Six-Months Androgen Suppression Plus Radiotherapy - Strong Support For An Overall Survival Benefit In Men With Clinically Localized Intermediate And High Risk Prostate Cancer. (October 2004)

D’Amico et al reported (JAMA, August 2004) a randomized controlled trial that compared androgen suppression therapy (AST) with an LHRH agonist plus Flutamide 250 mg TID given for 2 months prior to, during, and after 70.35 Gy 3D-CRT (102 men) to RT alone (104 men). The RT covered the prostate plus a 1.5 cm. margin and included the seminal vesicles. Patients were stratified into four groups: 1), PSA 20 - 40 ng/mL; 2), biopsy Gleason score of at least 7; 3), PSA 10 - 20 and a biopsy Gleason score of 6 or less; and 4), low risk patients in whom an MRI showed seminal vesicle invasion or extra capsular extension. Bone scans were negative and lymph nodes were assessed as normal by MRI or CT. PSA failure was defined as a “PSA > 1.0 ng/mL, and increasing by more than .2 ng/mL on 2 consecutive measurements”. Upon PSA failure, AST “salvage” was either restarted or initiated at an unstandardized point but “at a PSA level of approximately 10 ng/mL”. The median follow-up was 4.52 years.

Results: “Estimates of overall survival were significantly longer for patients who were treated with 3D-CRT plus AST compared to patients receiving only 3D-CRT”: estimated 5 year survival was 88% vs 78%. In the RT only group there were 6 prostate cancer deaths and none in the combined treatment group. Survival at five years without AST salvage (ie survival without progression) was significantly longer in the combined therapy groups, 82% vs 57%.

| Extracted data |
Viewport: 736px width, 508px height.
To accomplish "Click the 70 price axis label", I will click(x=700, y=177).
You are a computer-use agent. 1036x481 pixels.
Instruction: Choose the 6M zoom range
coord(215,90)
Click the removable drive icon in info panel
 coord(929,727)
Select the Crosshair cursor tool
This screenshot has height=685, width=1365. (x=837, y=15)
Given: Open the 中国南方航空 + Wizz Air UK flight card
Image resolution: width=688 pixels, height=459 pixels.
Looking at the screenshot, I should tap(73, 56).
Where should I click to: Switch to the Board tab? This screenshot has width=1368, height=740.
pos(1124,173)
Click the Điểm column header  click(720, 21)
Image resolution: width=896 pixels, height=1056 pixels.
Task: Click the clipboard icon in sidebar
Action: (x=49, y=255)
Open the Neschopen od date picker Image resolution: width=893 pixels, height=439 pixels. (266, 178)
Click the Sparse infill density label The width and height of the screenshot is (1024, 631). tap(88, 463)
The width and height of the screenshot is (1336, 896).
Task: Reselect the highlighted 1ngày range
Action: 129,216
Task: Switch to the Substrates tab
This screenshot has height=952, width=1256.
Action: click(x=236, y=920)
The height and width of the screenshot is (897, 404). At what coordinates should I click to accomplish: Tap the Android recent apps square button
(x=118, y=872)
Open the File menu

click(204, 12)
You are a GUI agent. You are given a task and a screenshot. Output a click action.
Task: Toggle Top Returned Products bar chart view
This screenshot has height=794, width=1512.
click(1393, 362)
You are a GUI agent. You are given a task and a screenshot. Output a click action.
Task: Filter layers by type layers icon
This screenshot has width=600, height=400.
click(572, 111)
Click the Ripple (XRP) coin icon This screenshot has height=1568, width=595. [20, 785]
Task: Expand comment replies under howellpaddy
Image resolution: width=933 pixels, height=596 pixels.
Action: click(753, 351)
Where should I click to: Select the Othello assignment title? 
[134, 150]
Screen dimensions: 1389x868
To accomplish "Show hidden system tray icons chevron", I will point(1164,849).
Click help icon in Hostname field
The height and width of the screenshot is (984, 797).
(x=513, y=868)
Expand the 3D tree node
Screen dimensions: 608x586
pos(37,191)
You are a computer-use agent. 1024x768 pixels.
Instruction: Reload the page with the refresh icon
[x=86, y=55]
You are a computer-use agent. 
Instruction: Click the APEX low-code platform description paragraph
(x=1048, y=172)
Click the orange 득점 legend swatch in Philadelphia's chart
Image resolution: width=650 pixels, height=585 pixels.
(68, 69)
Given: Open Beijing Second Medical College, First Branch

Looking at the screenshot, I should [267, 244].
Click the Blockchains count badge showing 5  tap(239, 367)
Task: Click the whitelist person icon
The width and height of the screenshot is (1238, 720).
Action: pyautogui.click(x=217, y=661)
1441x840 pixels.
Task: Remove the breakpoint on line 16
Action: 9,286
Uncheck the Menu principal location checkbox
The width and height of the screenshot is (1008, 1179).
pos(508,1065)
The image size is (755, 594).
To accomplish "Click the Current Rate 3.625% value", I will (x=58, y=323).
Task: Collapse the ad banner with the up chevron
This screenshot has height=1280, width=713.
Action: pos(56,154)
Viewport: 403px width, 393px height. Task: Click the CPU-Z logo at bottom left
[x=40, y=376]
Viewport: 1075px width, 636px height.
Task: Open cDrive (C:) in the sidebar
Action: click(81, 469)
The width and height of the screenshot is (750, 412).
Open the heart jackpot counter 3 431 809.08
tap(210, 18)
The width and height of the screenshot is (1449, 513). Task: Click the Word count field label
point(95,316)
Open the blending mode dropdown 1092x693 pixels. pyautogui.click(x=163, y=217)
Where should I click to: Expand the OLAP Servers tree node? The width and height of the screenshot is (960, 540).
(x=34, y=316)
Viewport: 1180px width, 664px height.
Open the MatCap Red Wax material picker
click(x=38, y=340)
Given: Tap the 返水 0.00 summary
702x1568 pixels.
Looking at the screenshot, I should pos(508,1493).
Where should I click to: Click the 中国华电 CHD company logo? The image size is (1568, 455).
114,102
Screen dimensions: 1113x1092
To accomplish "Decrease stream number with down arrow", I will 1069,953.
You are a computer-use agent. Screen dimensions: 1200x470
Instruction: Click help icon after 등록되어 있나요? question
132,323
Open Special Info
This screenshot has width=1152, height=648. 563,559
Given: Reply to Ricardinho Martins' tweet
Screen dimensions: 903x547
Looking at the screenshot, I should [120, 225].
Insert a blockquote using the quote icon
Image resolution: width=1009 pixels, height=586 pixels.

| The task |
Continue the prostate cancer trial report from where it stops, writing the next part of the text.

| Written answer |
[Editor’s note: The generalization claiming accrued benefit in this small study is supported by the essential similarity of the characteristics of the subjects in the two study arms. There was a slight difference in number of men in the cT1b, cT1c, and cT2b categories: 3D-CRT 41, 25, and 33 vs 3D-CRT+AST 54, 20, and 27. However, practical clinical application of the findings of this study would have been better facilitated (if there had been sufficient cases) by separate outcome comparisons within the 4 categories of enrollees, particularly since there was not a clear-cut “intermediate-risk group” as conventionally defined. As reference, Kupelian has reported (Radiation and Oncology, 2004, pp. 29-33) an approximate 80% five year freedom from biochemical recurrence for cT1-T2 staged men treated with EBRT (n = 340) and permanent seed brachytherapy (n = 733) and an overall 7-year estimated survival of approximately 95% for both treatment modalities.]

In an accompanying editorial DeWeese noted that the D’Amico study was the first to find an overall survival benefit in men with clinically localized disease. He pointed to the Bolla trial (RT vs RT + 3 year AS) which also had shown a cause specific and overall survival, but the Bolla study focused on locally advanced, high-risk, cancer (5 year overall survival: RT - 62%, RT+AS - 78%; cause specific survival, 79% vs 94%). DeWeese concluded that these two trials “strongly argue that patients with locally advanced and high risk prostate cancer are appropriately treated with a combination of AST and RT and the benefits of such combination therapy are real and quantifiable. However, he felt that some outstanding issues have to be addressed before calling these regimens “standard”.

Bottom Line: A strong case is being made supporting a survival benefit from the addition of androgen suppression to radiotherapy in men with intermediate- and high-risk prostate cancer.